### Direction
Pick up the passage on state energy policy trends after its last sentence and continue it with a few paragraphs on net metering and the valuation of DER.

In June, the Vermont Public Utility Commission submitted a report to the state legislature recommending the removal of barriers to the adoption of EVs, including more EV purchase incentives, easier pathways for the installation of public charging infrastructure, and increased education and outreach. The Arizona Corporation Commission (ACC) has also been in the thick of developing an EV policy implementation plan in 2019 that provides guidelines for utilities to propose EV pilot programs focused on structure, education and outreach, make-ready, rate design, incentives/rebates, and cost recovery.
There has been no shortage of activity across the country with utility proposals or statewide investigations in Colorado, Delaware, Iowa, Maryland, Michigan (DTE Electric and Consumers Energy) Minnesota, North Carolina, Oregon, South Carolina (Duke Energy Progress and Duke Energy Carolinas), and Texas. For an overview of the benefits of electrifying transportation, with a specific focus on the medium- and heavy-duty vehicle sector, see our recently released industry fact sheet here.
9. Grid Modernization Investments for DER and Large-Scale Renewables
Grid modernization is often used in the electricity industry as a catch-all term for grid investment. However, at AEE, we view grid modernization as comprising the foundational investments needed to enable a reliable and flexible grid. Such a modern grid platform is essential to fully integrating DER, balancing increasing levels of large-scale renewables and enhancing the customer experience.
The first step toward grid modernization is often advanced metering infrastructure. In May, Indiana Michigan Power took this first step by filing an application in Indiana as part of a larger general rate case asking for full smart meter deployment by 2022.
Other states are looking at grid modernization more holistically. In March, the Arkansas Public Service Commission kicked off a long-awaited DER and grid modernization investigation. The first phase of the investigation will inform stakeholders on the existing state of the grid, including aging distribution infrastructure, the role of data in a modern grid, and the impact of DER on utility planning and operation.
Meanwhile in the District of Columbia, six working groups with over 100 participants across industry, government, consulting, and advocacy groups met from August 2018 to May 2019, working through a variety of issues facing its electric power system. The collaborative process focused on identifying technologies and policies that can modernize its energy delivery system for increased sustainability and make it more reliable, efficient, cost-effective and interactive. In May, the process culminated in a final stakeholder report with 32 recommendations (i.e., more fundamental reforms that require further discussion) for consideration by the PSC related to data and information access and alignment, non-wire alternatives, rate design, utility business model reform, customer impacts, microgrids, and pilot projects.
10. Net Metering and Valuing DER
Net energy metering (NEM) has been successful in spurring the adoption of distributed generation across the country. As net metering-eligible resources continue to decline in price, the number of NEM customers has increased, which has led to pushback in many jurisdictions. Over the past couple of years, states have taken various approaches to successor tariffs to NEM, ranging from reductions in net metering rates for exported electricity to the development of regulatory structures to more precisely value and source services from DER (see #10, of last year’s Top 10).

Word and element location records
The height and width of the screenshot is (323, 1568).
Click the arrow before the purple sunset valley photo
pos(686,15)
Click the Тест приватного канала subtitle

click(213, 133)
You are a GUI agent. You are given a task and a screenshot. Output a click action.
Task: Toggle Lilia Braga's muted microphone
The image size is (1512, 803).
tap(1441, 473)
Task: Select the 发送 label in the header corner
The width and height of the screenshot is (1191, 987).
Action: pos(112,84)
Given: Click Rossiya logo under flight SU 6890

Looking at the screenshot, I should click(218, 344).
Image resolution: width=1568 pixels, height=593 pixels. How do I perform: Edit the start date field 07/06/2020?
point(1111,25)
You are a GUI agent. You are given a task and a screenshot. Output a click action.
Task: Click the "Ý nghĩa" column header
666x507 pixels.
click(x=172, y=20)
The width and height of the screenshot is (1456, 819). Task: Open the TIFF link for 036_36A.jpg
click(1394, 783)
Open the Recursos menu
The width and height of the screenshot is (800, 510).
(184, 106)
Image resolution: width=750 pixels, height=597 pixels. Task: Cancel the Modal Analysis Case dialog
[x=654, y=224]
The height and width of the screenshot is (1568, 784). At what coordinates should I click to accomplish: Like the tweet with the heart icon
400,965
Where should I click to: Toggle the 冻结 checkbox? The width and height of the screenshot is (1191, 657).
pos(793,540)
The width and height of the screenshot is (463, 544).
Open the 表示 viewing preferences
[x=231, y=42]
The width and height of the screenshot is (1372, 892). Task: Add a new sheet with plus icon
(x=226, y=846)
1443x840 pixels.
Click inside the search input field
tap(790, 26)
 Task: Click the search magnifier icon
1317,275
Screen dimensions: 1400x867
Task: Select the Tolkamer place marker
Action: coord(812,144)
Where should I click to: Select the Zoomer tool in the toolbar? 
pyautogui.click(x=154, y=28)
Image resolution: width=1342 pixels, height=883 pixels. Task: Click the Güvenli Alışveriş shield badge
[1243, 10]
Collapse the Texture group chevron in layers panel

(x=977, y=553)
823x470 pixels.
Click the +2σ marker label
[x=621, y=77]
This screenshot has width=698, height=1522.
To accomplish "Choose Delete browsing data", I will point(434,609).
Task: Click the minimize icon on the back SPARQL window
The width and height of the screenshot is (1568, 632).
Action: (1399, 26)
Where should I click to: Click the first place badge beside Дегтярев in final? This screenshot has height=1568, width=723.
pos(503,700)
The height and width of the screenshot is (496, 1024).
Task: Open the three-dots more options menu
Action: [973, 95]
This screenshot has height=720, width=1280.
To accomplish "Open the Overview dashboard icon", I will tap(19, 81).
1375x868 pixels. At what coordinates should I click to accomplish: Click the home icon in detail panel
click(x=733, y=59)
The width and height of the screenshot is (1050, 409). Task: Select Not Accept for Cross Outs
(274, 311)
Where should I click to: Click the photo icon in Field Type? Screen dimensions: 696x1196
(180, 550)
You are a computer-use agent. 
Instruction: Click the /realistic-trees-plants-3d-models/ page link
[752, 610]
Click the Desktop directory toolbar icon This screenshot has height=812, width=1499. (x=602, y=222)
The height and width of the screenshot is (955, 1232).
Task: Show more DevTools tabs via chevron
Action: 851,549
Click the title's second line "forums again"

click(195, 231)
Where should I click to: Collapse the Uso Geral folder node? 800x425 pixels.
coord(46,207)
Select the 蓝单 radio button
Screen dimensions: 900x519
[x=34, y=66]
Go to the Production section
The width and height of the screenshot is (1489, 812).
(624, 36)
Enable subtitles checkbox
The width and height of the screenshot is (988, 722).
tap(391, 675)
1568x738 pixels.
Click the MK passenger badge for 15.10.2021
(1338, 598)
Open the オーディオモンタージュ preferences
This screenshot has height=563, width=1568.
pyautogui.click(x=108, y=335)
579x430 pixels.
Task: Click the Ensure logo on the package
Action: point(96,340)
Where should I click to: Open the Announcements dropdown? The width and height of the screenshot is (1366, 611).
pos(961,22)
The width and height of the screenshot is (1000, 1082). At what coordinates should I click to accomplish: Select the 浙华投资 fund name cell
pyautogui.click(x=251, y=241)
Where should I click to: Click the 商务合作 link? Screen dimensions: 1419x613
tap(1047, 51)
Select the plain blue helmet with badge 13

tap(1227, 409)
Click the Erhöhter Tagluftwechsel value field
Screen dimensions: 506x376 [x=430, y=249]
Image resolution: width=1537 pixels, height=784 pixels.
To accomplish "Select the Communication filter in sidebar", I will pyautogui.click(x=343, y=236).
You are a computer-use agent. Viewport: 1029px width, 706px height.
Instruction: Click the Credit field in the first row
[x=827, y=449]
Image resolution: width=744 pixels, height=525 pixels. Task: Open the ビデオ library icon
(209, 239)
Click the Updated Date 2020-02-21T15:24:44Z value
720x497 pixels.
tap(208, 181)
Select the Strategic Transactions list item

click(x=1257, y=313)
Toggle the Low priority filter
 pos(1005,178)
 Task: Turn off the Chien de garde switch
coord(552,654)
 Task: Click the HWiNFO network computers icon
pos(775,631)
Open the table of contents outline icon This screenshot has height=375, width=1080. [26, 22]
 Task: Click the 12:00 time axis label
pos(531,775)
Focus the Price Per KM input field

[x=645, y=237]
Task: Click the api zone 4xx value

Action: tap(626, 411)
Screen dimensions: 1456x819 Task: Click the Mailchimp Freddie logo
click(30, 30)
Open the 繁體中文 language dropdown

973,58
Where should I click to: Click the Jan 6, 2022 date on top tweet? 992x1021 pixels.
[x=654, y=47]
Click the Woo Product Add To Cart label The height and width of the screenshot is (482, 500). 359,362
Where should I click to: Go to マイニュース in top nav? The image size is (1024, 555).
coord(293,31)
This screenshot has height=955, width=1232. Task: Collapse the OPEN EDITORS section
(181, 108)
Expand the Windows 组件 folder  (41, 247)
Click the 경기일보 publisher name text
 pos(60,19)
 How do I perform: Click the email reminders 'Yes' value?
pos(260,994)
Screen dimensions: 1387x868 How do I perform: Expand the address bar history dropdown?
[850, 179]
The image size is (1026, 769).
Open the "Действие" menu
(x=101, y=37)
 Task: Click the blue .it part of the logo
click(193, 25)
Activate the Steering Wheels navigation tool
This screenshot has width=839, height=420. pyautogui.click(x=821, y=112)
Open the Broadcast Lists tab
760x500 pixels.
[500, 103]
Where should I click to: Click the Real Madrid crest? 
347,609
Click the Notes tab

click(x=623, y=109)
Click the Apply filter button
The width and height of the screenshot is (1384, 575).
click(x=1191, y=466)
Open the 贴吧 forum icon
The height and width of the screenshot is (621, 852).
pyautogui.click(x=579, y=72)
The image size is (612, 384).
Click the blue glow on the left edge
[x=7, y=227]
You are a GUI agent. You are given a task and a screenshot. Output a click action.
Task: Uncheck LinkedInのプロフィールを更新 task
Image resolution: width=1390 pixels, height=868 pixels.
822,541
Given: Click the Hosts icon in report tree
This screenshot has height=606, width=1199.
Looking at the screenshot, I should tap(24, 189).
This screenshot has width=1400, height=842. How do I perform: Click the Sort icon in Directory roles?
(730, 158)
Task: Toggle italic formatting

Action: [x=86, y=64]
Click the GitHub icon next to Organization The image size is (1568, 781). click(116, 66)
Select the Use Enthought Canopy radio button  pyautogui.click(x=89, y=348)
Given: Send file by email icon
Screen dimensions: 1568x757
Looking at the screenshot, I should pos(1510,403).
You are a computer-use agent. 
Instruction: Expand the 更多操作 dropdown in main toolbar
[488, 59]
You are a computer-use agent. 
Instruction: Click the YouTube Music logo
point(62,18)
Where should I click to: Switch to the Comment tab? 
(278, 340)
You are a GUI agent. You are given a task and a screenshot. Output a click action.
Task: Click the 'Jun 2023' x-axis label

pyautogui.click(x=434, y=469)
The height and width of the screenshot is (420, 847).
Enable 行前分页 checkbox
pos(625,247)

### Response to this exercise
This year, one example of the holistic approach to NEM reconsideration can be found in Connecticut, where in June the Department of Energy and Environmental Protection (DEEP) and the Public Utilities Regulatory Authority (PURA) opened a proceeding to study the value of DER as required by Public Act 19-35. DEEP and PURA are required to submit a report on their findings to the General Assembly by July 2020.
Other states, however, seem to be moving in a direction that is not favorable to future DER adoption. In January, the Louisiana Public Service Commission Staff proposed a rule that would compensate new net metering customers at avoided cost, rather than the retail rate, though also promising payment for any quantifiable locational, capacity-related, or environmental benefits. In April, Idaho Power filed a petition to suspend net metering service and explore modifications to the compensation structure under its net metering program, affecting customer-owned generation facilities with capacity up to 100 kW, even though existing net metered capacity represents just 0.15% of the utility’s summer peak demand of 3,400 MW. Idaho Power expressed concern that capacity under its net metering tariff had increased 114% in the first quarter of 2019 alone, driven by large commercial, industrial, and irrigation customers, with capacity from the irrigation class jumping from 1.09 MW to 5.06 MW. No decision has been made to date, but if the Public Utilities Commission sides with the utility, it could nip Idaho distributed generation in the bud.
On a more positive note, New York recently made some landmark adjustments that should provide fairer treatment for customers that have significant distributed generation facilities. In April, the Commission issued an order that made revisions to the state’s DER value calculation and compensation methodology, and also adopted a new credit to encourage community distributed generation development. And in May, the Commission issued an order modifying the current standby and buyback service rates that will improve the alignment between system costs and how DER customers make use of the grid, which should ultimately improve the prospects for DER deployment. (For a more detailed look at this order, read more here.)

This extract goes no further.